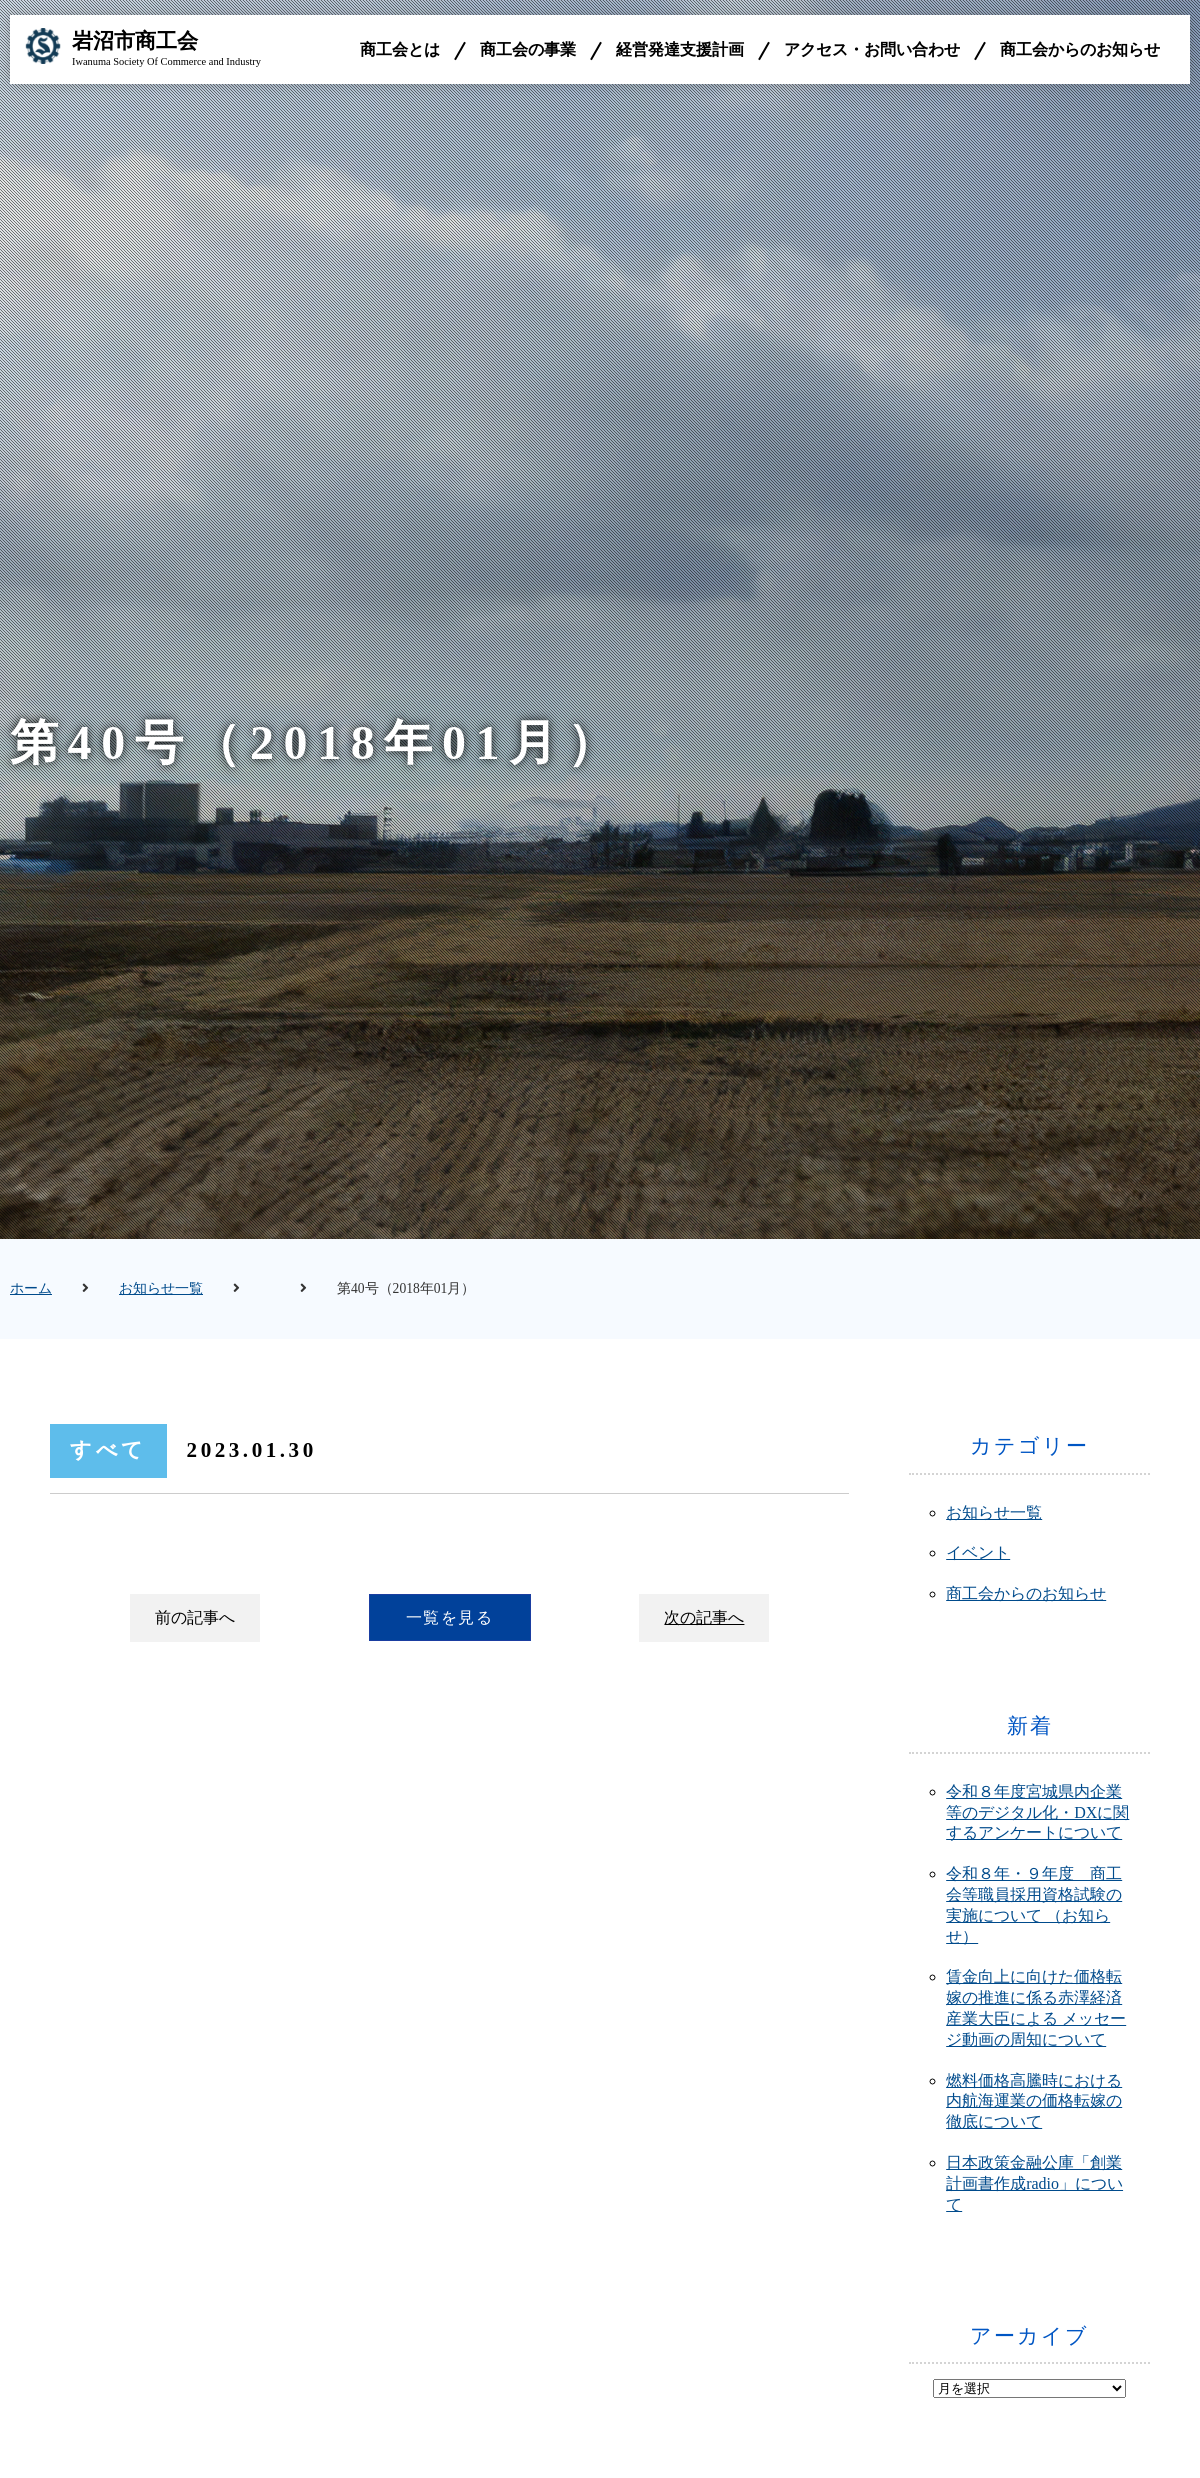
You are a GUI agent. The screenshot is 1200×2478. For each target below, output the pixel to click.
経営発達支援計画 (680, 49)
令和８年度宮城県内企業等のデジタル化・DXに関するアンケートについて (1037, 1812)
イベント (978, 1552)
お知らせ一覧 (161, 1288)
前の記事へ (195, 1617)
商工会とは (400, 49)
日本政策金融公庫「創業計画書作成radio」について (1034, 2183)
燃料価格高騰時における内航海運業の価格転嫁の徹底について (1034, 2101)
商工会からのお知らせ (1080, 49)
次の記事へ (704, 1617)
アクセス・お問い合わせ (872, 49)
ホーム (31, 1288)
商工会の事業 (528, 49)
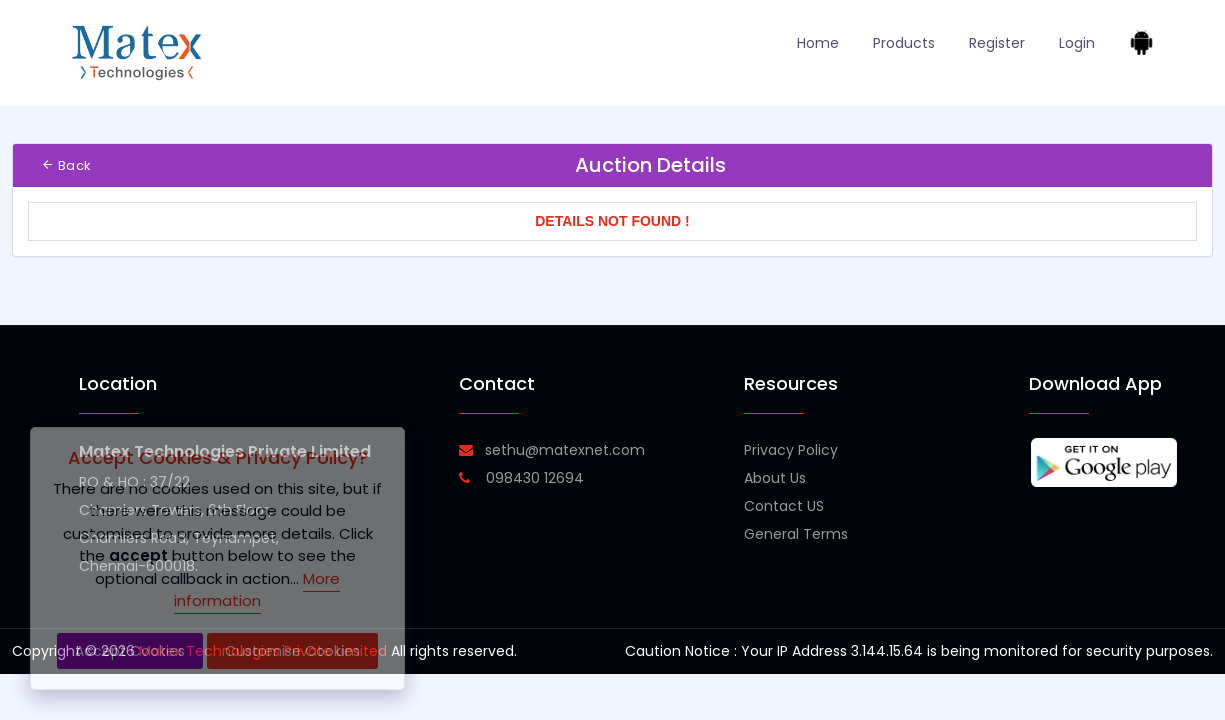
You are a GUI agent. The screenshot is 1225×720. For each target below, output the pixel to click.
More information (257, 590)
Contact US (784, 506)
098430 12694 (521, 478)
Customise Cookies (292, 651)
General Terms (796, 534)
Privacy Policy (791, 450)
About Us (775, 478)
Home (818, 43)
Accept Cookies (130, 651)
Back (66, 165)
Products (904, 43)
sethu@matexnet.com (552, 450)
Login (1077, 43)
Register (997, 43)
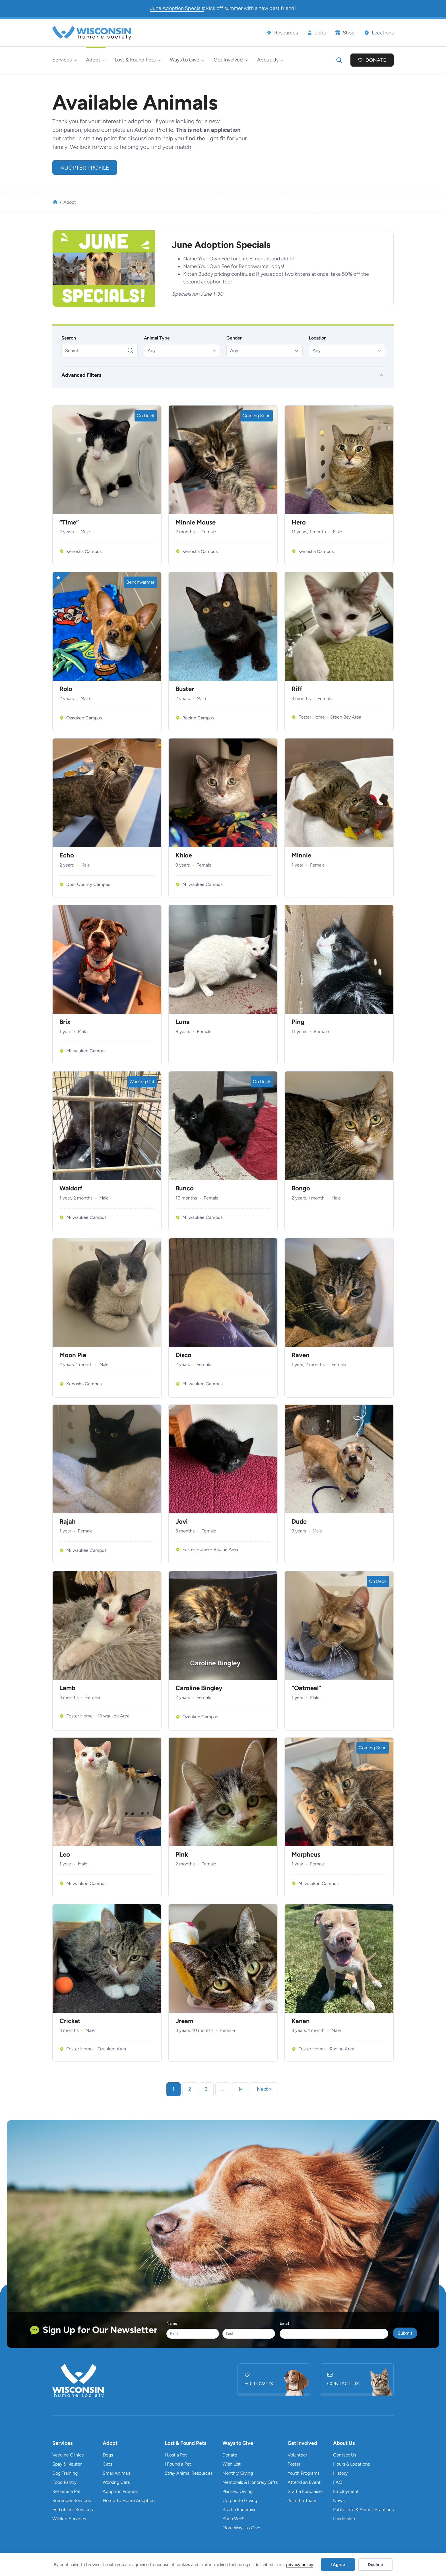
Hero (299, 522)
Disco (183, 1355)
● ● ● ● ●
[STATED TASK] Swap "Register" for "Sign Up" in the entries from the line containing "About Us (775, 478)" through the end of the entries, and write those lines out again with nothing else changed. Leave the pictures out.

[RESULT FOR THIS TASK]
About Us (775, 478)
Home (818, 43)
Accept Cookies (130, 651)
Back (66, 165)
Products (904, 43)
sethu@matexnet.com (552, 450)
Login (1077, 43)
Sign Up (997, 43)
Hero (299, 522)
Disco (183, 1355)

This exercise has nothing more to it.